# [What is expected]
After locating the line that contains "Where should I click to: Switch" in the records below, write out exactly that line and each line after it through the one that contains "The width and height of the screenshot is (1508, 494).", and nothing else.

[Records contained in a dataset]
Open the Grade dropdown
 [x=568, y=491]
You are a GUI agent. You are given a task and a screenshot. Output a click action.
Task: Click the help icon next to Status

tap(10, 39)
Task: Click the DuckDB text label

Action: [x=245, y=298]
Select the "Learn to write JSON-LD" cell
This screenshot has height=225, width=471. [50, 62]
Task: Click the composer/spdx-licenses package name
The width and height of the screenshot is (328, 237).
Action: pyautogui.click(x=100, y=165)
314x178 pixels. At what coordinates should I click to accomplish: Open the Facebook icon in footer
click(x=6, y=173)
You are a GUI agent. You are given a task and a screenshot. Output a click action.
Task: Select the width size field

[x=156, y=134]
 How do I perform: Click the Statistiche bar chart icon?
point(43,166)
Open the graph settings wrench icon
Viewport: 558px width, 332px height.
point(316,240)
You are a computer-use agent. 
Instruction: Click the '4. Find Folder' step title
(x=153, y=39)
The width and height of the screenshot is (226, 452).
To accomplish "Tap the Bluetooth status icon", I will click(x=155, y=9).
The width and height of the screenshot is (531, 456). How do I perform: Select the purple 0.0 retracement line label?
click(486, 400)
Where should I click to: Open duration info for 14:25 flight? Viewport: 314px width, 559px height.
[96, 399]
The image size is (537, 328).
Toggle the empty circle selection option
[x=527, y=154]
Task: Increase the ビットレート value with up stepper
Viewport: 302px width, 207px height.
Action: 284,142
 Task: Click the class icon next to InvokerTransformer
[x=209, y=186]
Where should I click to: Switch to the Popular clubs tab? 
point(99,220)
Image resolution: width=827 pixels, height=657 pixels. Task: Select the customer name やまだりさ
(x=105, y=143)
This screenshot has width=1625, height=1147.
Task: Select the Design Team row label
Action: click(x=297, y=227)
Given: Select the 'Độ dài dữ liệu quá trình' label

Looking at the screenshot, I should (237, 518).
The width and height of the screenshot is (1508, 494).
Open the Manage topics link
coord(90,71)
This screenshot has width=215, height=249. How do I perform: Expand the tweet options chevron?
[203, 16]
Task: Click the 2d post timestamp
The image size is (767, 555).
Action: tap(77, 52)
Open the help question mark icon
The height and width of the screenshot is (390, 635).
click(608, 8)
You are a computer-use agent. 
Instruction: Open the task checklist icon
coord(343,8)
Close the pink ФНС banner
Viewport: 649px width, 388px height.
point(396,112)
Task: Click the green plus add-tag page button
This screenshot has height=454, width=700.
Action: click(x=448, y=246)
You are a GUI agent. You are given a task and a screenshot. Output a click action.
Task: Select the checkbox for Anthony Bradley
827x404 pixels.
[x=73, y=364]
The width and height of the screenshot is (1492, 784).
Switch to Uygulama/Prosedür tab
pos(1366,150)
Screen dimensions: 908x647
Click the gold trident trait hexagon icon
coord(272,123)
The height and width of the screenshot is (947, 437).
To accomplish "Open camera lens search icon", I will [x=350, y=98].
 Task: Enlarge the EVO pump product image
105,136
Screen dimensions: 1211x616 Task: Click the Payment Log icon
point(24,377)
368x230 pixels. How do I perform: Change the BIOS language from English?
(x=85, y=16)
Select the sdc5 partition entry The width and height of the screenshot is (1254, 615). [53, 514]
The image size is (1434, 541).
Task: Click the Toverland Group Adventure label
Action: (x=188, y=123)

# [Answer to this exercise]
Where should I click to: Switch to the Popular clubs tab? 
point(99,220)
Image resolution: width=827 pixels, height=657 pixels. Task: Select the customer name やまだりさ
(x=105, y=143)
This screenshot has width=1625, height=1147.
Task: Select the Design Team row label
Action: click(x=297, y=227)
Given: Select the 'Độ dài dữ liệu quá trình' label

Looking at the screenshot, I should (237, 518).
The width and height of the screenshot is (1508, 494).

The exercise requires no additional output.